On an early Saturday morning on the 16th of February, two Cadets from 1936 (Newton) Squadron attended the pre-gliding scholarship course at RAF Wyton Regional Activity Centre in Cambridgeshire.
The day started at 7:30am (very early for a Saturday). Once meeting at the Squadron HQ, myself and Cpl Ellison jumped into CI Sherwin’s car. He kindly volunteered to take us to and from RAF Wyton. Both cadets looked and felt tired but were still raring to go. After about an hour’s drive, we arrived at RAF Wyton, a lot more alert and awake than before for the day’s activities. After a quick stop at the Station Guard room, we drove to the Regional Activity Centre.

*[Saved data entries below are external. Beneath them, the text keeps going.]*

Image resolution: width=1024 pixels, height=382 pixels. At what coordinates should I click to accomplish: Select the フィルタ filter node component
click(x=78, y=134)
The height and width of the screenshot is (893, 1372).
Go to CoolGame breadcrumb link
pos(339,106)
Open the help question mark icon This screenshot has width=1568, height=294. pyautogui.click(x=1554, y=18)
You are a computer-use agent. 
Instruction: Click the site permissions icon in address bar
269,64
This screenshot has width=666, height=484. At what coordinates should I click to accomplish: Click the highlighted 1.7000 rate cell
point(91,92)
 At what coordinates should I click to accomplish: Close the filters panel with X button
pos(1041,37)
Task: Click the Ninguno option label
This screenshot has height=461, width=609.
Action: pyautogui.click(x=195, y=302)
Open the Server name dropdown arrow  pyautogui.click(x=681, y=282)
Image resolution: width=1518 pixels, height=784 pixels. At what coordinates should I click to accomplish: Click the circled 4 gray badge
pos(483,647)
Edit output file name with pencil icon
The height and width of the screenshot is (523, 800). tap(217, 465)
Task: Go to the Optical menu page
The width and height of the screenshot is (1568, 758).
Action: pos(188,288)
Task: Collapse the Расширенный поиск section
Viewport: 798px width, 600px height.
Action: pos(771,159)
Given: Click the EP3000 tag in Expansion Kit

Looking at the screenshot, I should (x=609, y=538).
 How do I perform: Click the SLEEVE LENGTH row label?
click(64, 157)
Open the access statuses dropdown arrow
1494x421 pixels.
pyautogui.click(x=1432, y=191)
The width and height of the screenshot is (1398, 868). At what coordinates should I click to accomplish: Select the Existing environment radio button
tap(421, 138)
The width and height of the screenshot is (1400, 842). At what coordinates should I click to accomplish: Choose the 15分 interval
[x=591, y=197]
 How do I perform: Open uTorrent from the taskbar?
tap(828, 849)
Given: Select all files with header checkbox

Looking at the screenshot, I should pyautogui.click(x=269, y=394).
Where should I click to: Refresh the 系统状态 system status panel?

As we walked through the door, we saw a large variety of senior RAF VR (T) officers (Wg Cdr’s and Sqn Ldr’s) and a Civilian Gliding Instructor. As soon as we walked in they told us to take off our berets and relax, stating: “Don’t just stand there on parade, relax”. Within the next 5 minutes, the other three cadets from 51 (Orton) Squadron arrived. I was surprised by the fact that there were only 5 of us on the course in whole Region, but then this was explained to us. The Regional Aerospace Officer said that to get the most out of this course, they limit the numbers to six cadets at very max at any one time.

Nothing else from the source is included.